Analysis of the prognostic and immune role of MCM6 in pan-cancer and experimental validation in lung adenocarcinoma cells.

Mini-chromosome maintenance protein 6 (MCM6), a member of the DNA replication initiation complex, is considered a potential prognostic marker for multiple tumors. However, the biological role of MCM6 has not been reported in pan-cancer. In present study, a pan-cancer analysis of MCM6 was performed using multiple databases and online websites. The relationship between MCM6 and DNA methylation, prognosis, immune infiltration and immunotherapy response was investigated. Weighted gene co-expression network analysis (WGCNA) and least absolute shrinkage and selection operator (LASSO) Cox regression models were performed to construct prognostic risk signature for lung adenocarcinoma (LUAD) based on MCM6-related cell cycle genes (MrCCGs).

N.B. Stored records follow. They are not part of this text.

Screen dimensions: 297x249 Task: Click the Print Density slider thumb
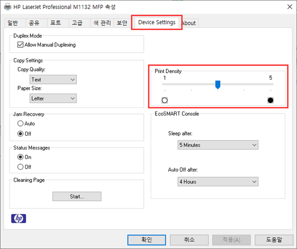tap(218, 84)
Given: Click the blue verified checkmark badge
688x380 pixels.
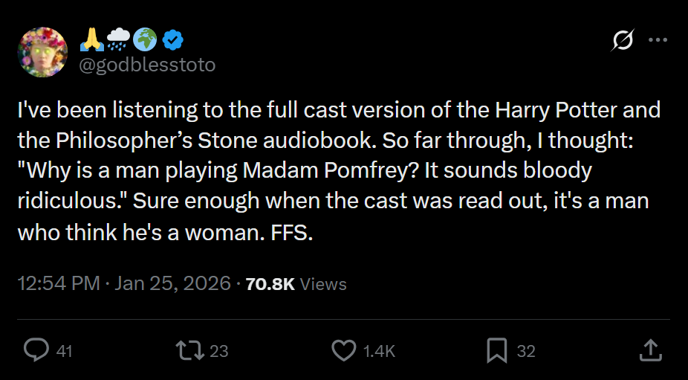Looking at the screenshot, I should (173, 40).
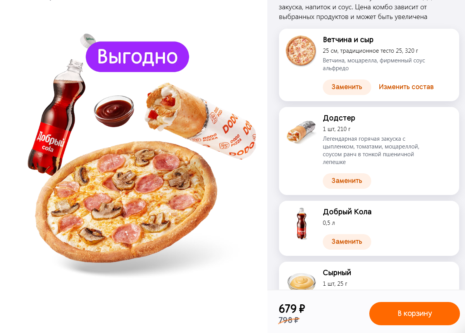Screen dimensions: 465x333
Task: Click the Ветчина и сыр title
Action: coord(348,40)
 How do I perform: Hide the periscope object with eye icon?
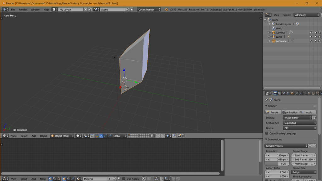tap(311, 41)
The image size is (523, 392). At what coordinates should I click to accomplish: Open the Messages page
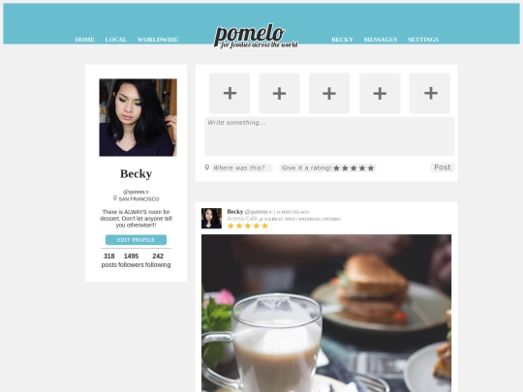pyautogui.click(x=381, y=40)
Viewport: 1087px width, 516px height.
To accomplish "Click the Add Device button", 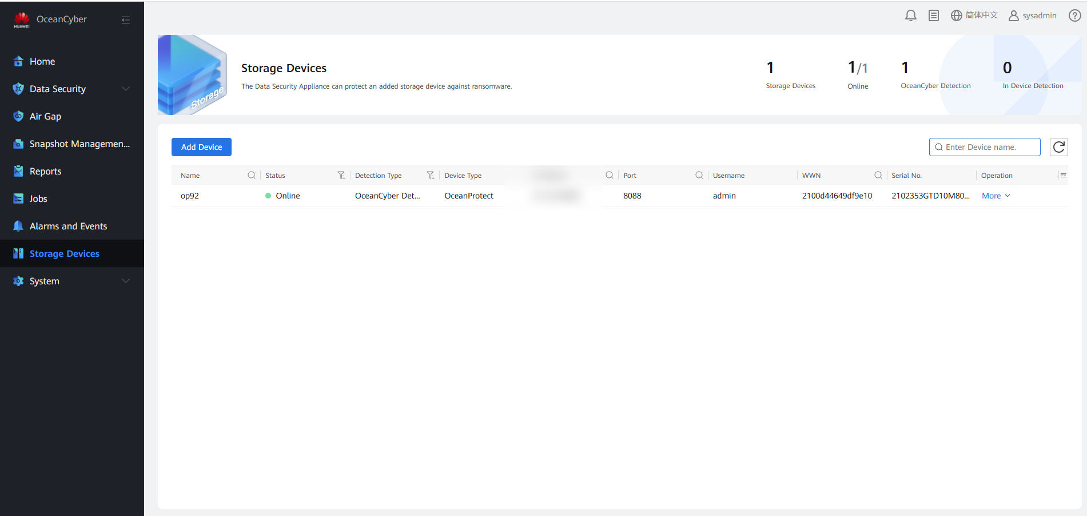I will [201, 147].

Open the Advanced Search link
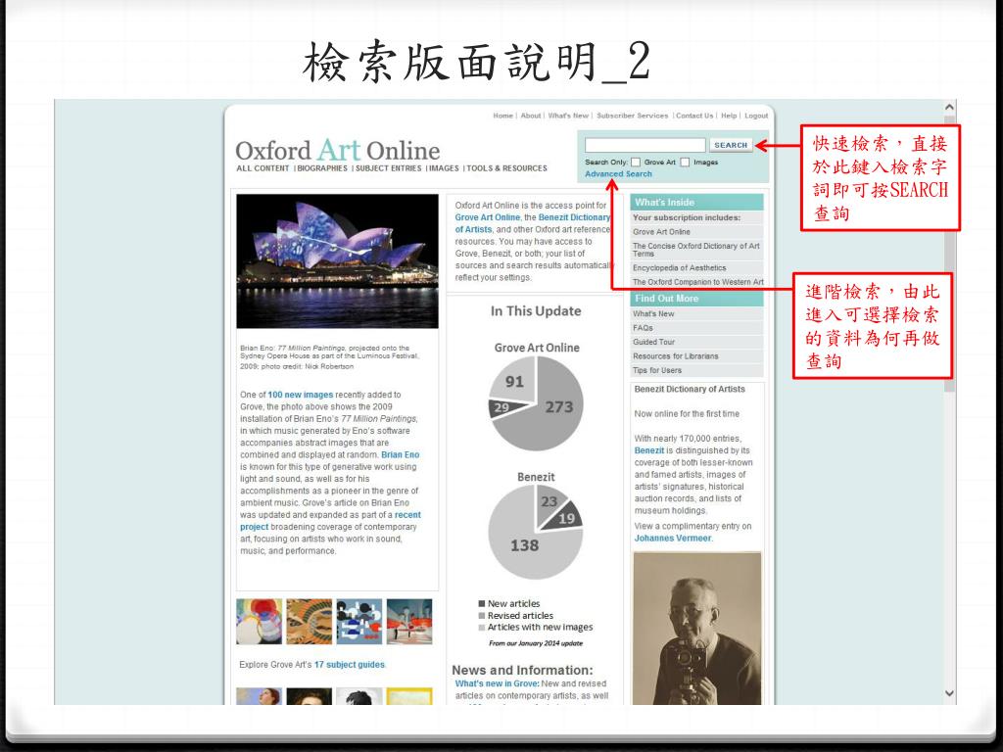click(x=618, y=174)
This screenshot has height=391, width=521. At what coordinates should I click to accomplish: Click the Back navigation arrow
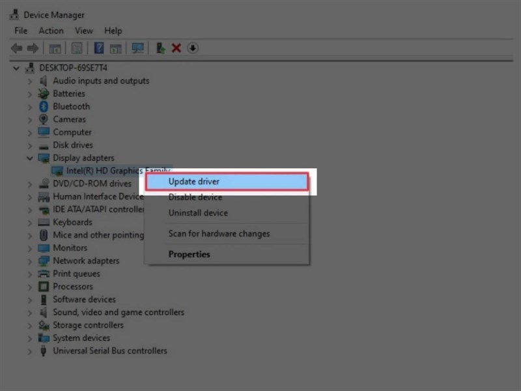point(16,48)
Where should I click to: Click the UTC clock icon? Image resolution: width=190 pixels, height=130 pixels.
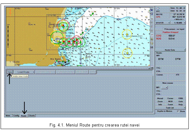pos(158,8)
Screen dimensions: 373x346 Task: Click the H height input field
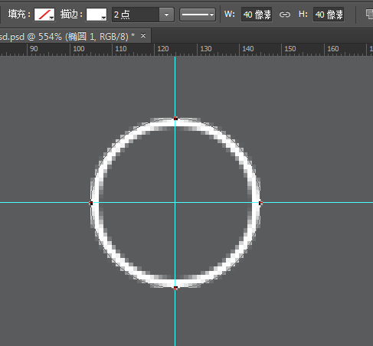(329, 15)
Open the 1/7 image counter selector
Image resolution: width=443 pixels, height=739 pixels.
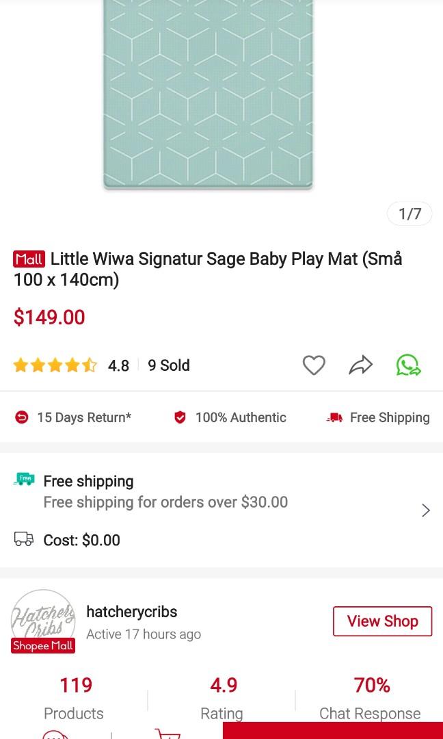[409, 213]
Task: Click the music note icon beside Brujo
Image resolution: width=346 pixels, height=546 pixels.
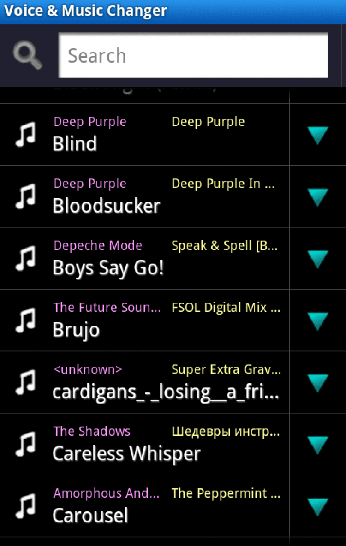Action: [26, 320]
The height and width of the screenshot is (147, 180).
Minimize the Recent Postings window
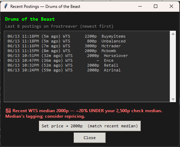[x=140, y=6]
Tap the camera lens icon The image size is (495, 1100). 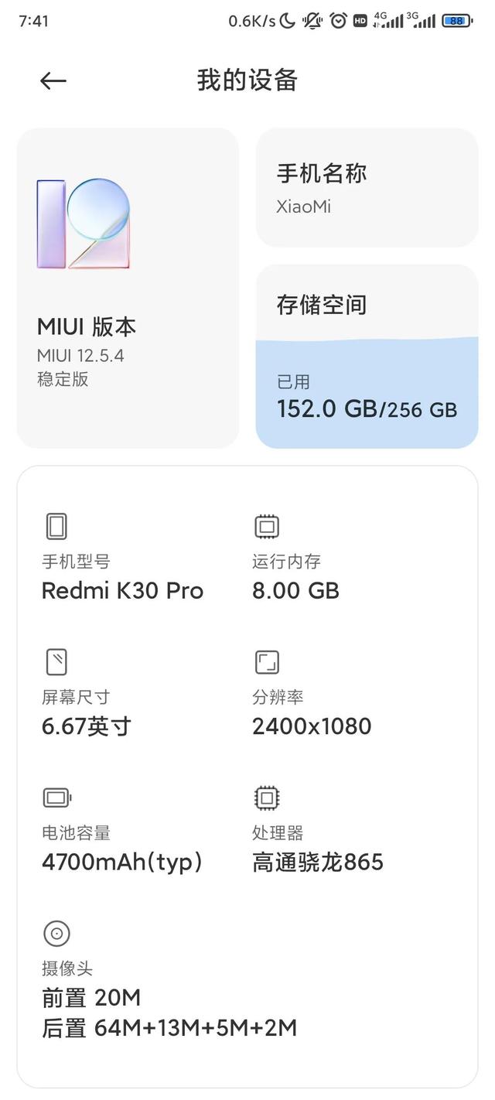[56, 934]
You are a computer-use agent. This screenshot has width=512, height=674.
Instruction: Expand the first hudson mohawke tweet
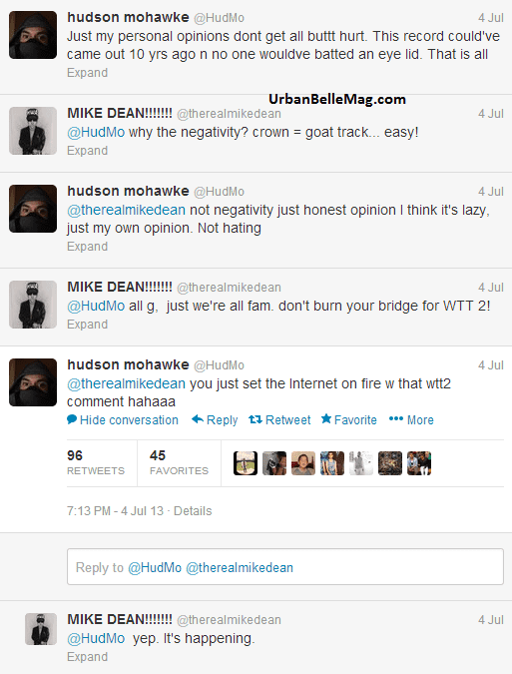click(x=87, y=73)
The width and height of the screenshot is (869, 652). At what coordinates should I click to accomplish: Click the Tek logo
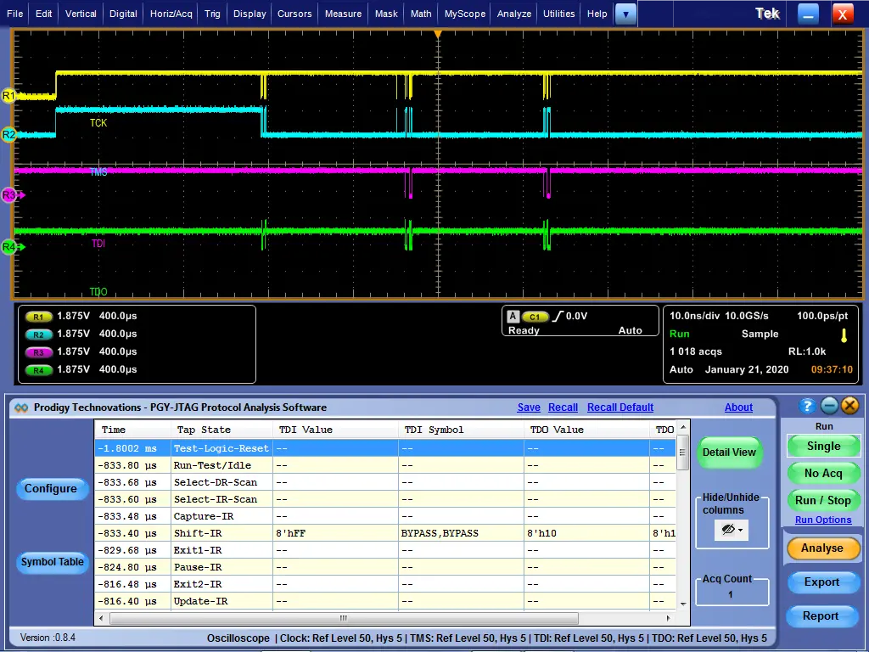pos(767,14)
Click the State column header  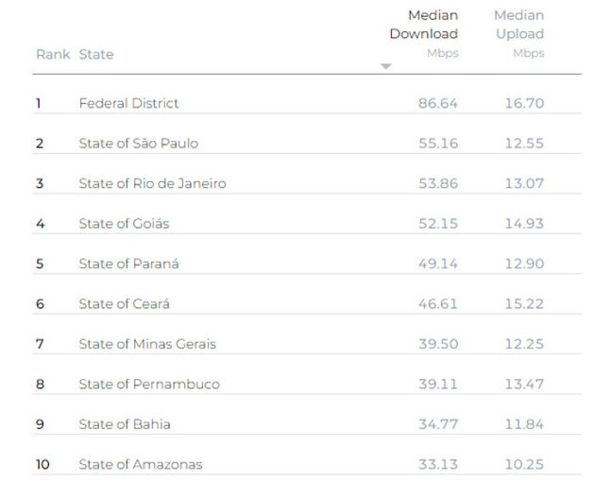pos(96,55)
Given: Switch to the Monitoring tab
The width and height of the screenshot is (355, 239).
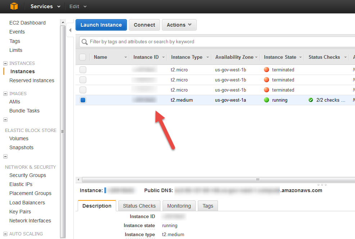Looking at the screenshot, I should pos(179,206).
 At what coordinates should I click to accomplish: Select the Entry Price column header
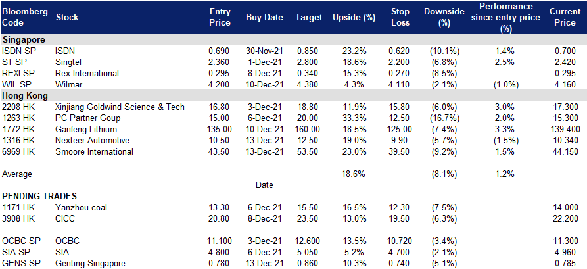[x=220, y=17]
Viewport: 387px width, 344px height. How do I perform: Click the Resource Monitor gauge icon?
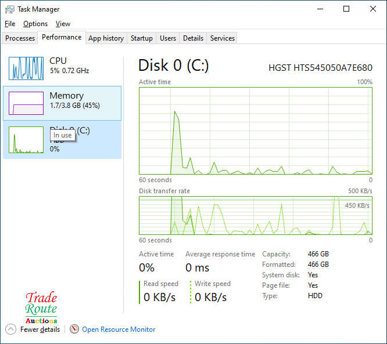point(74,329)
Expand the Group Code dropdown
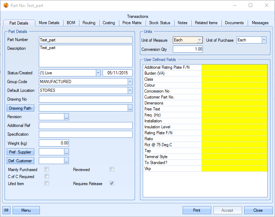 [x=130, y=82]
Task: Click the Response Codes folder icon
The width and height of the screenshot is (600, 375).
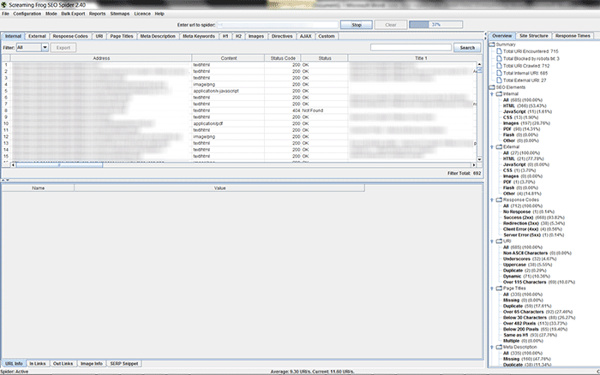Action: (x=498, y=199)
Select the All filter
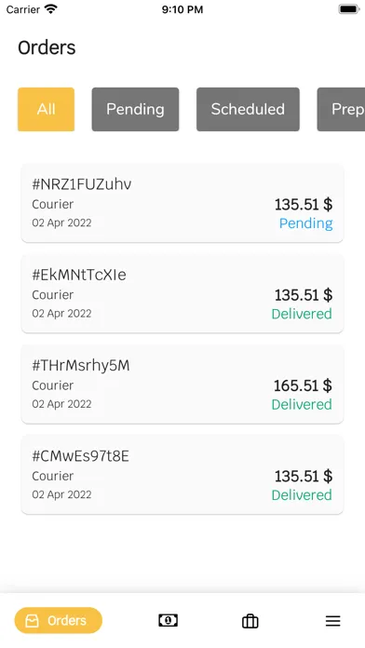Screen dimensions: 365x648 (46, 109)
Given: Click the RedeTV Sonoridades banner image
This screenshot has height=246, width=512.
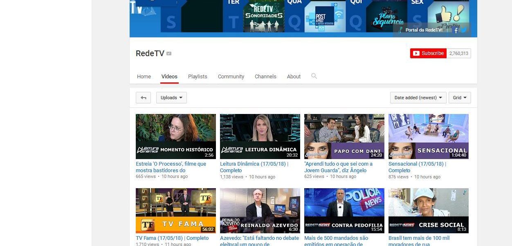Looking at the screenshot, I should tap(263, 16).
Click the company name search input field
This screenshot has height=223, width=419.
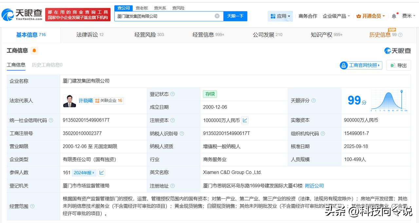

Meanwhile, the biological function of MCM6 in lung adenocarcinoma was further verified through in vivo and in vitro experiments. MCM6 is highly expressed and is a prognostic risk factor in most tumors. MCM6 expression is significantly associated with the infiltration of immune cells (especially MDSCs) in a variety of tumors. The risk signature based on MrCCGs can reliably predict the prognosis of LUAD (AUC = 0.739). Immunohistochemical staining showed that the expression of MCM6 is higher in lung adenocarcinoma tissues compared with para-cancer tissues and is associated with the poor prognosis of lung adenocarcinoma patients. In vitro, MCM6 knockdown inhibited proliferation, invasion, and migration of A549 and H1299 cells, and blocked the G1 phase of the A549 cell cycle. In vivo, knockdown of MCM6 inhibited the growth of xenograft tumors in nude mice. The study suggests that MCM6 may be a potential prognostic and immunological biomarker in many cancers.